Пушкинское разочарование не было взято напрокат от Байрона Это был собственный «мрачный опыт», очень мучительный для доверчивой, привязчивой, открытой, ясной души Пушкина У Байрона была прирожденная высокомерно-презрительная усмешка. Он любил черный цвет. Для русского поэта все это, по существу, было чуждо. Подлинная Пушкинская печаль, грусть, даже отчаяние никогда не были насыщены черными тенями, которые можно видеть на испанских портретах. У Пушкина всегда отблеск светлых русских просторов. Он не носится, не позирует своим скептицизмом и разочарованностью, он борется с ними упорно и одиноко. В Кишиневе и не было людей, близких ему по тонкости, разнообразию, по напряженности духовной жизни. Но при его богатырской силе, может быть, даже выгоднее было, что он один на один отбивался от злобного гения, кружившего над ним.

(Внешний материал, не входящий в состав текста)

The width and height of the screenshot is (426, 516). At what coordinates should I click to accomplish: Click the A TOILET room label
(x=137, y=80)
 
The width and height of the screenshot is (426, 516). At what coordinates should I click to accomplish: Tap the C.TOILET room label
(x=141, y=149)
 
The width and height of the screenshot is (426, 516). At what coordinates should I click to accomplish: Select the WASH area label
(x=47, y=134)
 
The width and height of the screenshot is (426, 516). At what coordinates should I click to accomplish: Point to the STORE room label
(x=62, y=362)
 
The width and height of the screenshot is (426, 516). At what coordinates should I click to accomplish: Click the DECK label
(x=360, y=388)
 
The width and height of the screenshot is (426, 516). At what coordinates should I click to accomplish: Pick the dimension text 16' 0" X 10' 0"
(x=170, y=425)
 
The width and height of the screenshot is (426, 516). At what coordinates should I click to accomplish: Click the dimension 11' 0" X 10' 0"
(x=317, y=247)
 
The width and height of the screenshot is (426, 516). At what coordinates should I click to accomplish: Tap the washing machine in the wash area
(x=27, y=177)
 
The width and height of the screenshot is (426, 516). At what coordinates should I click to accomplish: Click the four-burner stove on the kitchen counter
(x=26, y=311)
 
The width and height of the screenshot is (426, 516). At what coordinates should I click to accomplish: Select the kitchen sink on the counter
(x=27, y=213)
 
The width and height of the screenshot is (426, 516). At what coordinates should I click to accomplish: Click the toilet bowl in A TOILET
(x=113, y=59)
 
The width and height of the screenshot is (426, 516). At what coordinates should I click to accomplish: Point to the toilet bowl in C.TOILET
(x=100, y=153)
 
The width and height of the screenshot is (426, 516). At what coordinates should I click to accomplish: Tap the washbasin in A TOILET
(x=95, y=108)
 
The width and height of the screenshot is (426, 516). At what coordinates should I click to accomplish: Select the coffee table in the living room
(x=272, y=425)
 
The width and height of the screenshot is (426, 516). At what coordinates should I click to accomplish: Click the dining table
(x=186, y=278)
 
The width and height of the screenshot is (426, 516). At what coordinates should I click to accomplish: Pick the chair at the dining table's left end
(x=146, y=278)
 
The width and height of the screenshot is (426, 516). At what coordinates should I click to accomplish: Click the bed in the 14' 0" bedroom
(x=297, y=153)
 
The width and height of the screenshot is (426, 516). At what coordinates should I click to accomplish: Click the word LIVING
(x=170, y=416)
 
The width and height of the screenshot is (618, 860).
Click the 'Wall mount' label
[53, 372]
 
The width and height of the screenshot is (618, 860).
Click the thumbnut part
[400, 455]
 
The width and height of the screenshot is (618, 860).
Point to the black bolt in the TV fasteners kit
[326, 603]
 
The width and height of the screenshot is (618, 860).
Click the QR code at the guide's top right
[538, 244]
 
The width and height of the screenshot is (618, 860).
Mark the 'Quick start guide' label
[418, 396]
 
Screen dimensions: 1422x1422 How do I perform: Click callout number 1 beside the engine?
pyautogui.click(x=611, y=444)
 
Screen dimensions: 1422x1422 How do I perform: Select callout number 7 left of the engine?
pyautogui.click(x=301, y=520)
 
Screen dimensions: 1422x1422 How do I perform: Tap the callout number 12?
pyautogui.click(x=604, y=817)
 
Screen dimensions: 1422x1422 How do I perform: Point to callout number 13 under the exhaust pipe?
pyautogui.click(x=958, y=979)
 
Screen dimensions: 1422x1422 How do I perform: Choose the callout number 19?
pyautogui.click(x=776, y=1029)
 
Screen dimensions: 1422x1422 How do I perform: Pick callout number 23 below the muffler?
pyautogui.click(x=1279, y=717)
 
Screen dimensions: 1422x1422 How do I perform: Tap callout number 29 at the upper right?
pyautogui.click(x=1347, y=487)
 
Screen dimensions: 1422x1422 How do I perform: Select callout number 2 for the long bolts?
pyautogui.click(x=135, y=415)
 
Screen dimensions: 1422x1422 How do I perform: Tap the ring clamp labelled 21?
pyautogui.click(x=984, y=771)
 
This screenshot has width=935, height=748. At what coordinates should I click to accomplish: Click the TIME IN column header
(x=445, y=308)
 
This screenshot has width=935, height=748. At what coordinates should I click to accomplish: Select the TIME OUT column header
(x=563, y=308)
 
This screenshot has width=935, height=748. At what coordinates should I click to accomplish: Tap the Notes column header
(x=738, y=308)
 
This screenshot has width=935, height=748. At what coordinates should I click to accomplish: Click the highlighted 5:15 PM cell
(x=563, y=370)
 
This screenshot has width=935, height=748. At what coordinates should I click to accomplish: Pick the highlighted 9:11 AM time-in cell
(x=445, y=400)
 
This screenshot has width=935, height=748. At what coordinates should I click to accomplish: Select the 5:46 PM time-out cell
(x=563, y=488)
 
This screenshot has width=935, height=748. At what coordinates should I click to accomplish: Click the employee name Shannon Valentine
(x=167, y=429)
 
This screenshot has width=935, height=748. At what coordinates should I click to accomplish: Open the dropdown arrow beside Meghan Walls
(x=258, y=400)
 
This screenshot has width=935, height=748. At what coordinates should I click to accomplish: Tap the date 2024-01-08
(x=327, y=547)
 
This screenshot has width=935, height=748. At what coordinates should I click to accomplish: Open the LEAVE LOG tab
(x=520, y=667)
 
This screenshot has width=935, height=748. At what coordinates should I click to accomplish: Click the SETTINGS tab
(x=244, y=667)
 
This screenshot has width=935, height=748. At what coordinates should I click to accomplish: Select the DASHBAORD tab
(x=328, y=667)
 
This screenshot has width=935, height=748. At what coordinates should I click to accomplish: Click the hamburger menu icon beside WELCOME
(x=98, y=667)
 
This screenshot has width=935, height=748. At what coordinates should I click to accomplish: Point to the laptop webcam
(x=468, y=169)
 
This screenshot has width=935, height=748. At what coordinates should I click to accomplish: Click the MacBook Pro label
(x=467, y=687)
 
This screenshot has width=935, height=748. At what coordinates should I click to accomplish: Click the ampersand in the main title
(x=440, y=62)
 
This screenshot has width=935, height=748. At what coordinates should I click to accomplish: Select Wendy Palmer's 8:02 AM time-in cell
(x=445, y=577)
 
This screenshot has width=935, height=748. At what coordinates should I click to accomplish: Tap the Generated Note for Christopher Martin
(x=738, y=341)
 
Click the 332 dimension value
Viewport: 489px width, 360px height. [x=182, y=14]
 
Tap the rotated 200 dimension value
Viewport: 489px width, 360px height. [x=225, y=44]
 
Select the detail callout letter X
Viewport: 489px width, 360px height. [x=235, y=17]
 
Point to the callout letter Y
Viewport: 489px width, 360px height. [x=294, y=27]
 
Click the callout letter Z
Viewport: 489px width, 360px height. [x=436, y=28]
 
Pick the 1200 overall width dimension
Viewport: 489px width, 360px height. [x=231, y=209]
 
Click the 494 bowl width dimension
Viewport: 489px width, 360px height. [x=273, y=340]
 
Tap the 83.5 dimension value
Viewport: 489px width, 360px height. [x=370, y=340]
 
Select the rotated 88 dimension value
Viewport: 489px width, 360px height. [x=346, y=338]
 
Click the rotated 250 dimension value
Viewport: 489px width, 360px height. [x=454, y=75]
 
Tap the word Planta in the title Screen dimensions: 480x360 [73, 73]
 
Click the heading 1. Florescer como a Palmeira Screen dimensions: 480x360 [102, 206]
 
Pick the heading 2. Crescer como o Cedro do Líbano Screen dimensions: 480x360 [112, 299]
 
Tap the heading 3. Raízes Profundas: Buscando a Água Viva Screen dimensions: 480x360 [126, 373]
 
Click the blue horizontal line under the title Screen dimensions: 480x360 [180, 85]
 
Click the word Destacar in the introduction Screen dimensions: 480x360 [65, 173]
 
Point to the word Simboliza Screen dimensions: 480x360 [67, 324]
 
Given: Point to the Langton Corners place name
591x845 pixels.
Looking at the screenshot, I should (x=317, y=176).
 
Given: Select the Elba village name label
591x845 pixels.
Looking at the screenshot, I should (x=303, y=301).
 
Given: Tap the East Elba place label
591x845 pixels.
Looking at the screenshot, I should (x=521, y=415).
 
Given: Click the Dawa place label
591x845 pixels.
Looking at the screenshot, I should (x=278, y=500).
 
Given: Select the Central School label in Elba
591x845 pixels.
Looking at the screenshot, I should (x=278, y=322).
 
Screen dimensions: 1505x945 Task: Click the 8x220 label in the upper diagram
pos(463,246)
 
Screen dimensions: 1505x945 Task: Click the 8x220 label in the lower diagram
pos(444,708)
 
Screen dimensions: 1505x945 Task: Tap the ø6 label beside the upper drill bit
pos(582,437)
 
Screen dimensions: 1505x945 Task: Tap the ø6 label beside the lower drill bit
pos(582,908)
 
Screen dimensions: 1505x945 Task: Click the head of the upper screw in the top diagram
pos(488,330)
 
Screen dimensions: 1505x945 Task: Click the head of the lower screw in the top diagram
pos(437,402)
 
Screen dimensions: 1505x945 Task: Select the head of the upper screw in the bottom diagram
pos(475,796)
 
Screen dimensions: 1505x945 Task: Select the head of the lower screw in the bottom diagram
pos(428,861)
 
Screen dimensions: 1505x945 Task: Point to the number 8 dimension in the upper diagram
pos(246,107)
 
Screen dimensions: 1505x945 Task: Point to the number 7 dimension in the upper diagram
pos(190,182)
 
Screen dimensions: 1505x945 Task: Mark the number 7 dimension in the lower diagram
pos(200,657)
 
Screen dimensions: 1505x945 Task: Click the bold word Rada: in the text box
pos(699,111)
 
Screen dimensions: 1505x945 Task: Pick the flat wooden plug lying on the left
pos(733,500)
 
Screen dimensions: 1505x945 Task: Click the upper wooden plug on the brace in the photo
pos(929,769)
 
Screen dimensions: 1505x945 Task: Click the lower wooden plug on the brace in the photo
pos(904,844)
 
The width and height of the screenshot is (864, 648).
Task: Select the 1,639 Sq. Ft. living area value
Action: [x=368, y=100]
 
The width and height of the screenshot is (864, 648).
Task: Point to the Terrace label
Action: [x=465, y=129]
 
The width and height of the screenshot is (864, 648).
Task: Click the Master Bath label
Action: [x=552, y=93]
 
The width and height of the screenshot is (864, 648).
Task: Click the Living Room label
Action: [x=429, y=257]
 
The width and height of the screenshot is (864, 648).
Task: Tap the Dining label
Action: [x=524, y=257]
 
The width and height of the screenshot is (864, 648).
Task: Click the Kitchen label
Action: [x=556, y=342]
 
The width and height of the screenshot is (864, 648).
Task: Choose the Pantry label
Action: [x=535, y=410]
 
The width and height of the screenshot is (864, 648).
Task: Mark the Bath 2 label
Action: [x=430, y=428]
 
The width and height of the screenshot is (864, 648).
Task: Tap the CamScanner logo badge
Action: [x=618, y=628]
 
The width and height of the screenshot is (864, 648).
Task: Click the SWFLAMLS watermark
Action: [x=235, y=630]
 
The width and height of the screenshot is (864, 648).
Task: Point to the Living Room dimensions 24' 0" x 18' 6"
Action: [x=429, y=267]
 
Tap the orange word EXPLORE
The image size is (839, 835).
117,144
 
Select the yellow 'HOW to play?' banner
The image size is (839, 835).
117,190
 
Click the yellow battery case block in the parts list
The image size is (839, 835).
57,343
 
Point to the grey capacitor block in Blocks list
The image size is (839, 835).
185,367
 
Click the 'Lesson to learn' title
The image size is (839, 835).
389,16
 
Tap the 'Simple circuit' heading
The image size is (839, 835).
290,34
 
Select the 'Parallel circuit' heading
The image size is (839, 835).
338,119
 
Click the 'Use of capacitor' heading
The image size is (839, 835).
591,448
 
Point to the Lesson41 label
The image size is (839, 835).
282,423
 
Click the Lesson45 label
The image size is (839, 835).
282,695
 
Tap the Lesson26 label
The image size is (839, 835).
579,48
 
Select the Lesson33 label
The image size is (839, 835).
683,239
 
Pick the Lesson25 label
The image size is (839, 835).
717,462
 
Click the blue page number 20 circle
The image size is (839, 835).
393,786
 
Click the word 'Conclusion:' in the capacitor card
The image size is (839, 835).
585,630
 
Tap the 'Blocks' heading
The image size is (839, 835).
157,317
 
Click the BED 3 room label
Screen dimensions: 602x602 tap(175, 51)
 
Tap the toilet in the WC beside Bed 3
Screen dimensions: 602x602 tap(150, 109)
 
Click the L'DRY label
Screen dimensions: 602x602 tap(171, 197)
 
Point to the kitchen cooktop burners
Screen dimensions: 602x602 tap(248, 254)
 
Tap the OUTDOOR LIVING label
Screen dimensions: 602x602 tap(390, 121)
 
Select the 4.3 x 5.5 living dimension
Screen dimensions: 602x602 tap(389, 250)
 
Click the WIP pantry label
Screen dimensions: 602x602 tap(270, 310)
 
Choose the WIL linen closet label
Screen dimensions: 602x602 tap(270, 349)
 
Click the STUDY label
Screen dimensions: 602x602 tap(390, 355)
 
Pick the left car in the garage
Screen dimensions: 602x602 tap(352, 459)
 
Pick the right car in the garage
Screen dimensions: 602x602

Далеко не все его стихи того времени посвящены тайнам вечности и гроба. Да и в мозгу Пушкина не было прирожденного метафизического беспокойства, потребности философского осознания жизни. Иными путями шла его пытливость, развивалось его творчество. Но в Кишиневе он тягостно и затаенно пережил период жутких сомнений, через которые проходят почти все думающие люди. Иногда это были приступы бурного отчаянья, страстного отрицания. Но пытливый, беспокойный мозг Пушкина не мог удовлетвориться ни циничными шутками над верой, ни резкими разоблачениями кумиров. Разнообразны и волнообразны были его поэтические замыслы.

вернуться

55

«Любовные приключения в Библии» (фр.).

вернуться

56

«Война богов» (фр.).

вернуться

57

Штурм и натиск (нем.).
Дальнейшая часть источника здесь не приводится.